State planners recently tallied up the potential impact of major residential developments on the drawing boards in Florida. Their finding, reported last month in the St. Petersburg Times, was staggering. If developers' dreams come true, the coming decades could see the construction of 630,965 new homes across the state. Readers, watching both their home values and their lawns wither, had this reaction: What about the water? Take a big gulp, because the impact on water usage with all those new rooftops would be a whopper.
How much are we talking about?
Residential water use averages about 95 gallons per person, per day statewide.
There are an average of 2.45 residents in each household, pushing consumption to 233 gallons of water daily.
Multiply average household usage times 631,000 new homes.
That means nearly 150 million more gallons of water being tapped every day.
Or an additional 54 billion gallons of water per year.
Where does it go?
About half of a Florida home's water goes on the lawn.
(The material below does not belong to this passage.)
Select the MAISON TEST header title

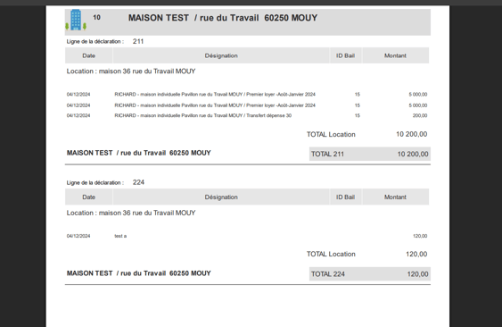pos(223,18)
Or 75 million gallons a day in the new homes planned.
About 30 percent of indoor water use goes down the toilet, so scratch off another 22.5 million gallons daily being flushed away in Florida's new homes.
Where's the water coming from?
Today, Florida gets about 87 percent of its drinking water from groundwater (aquifers) and 13 percent from surface water. While projects like Tampa Bay's desalination plant, which turns seawater into fresh, are helpful, it would be difficult and expensive to use such technology to meet the demand of a projected housing boom.
Pierce Jones, director of the Program for Resource Efficient Communities at the University of Florida, calculated that the total output of Tampa Bay's desalination plant last year was just enough to water the lawns of 140,000 homes.
That means it would take about five more desalination plants just like Tampa Bay's, which cost $158 million to build, just to irrigate the landscapes on Florida's new developments.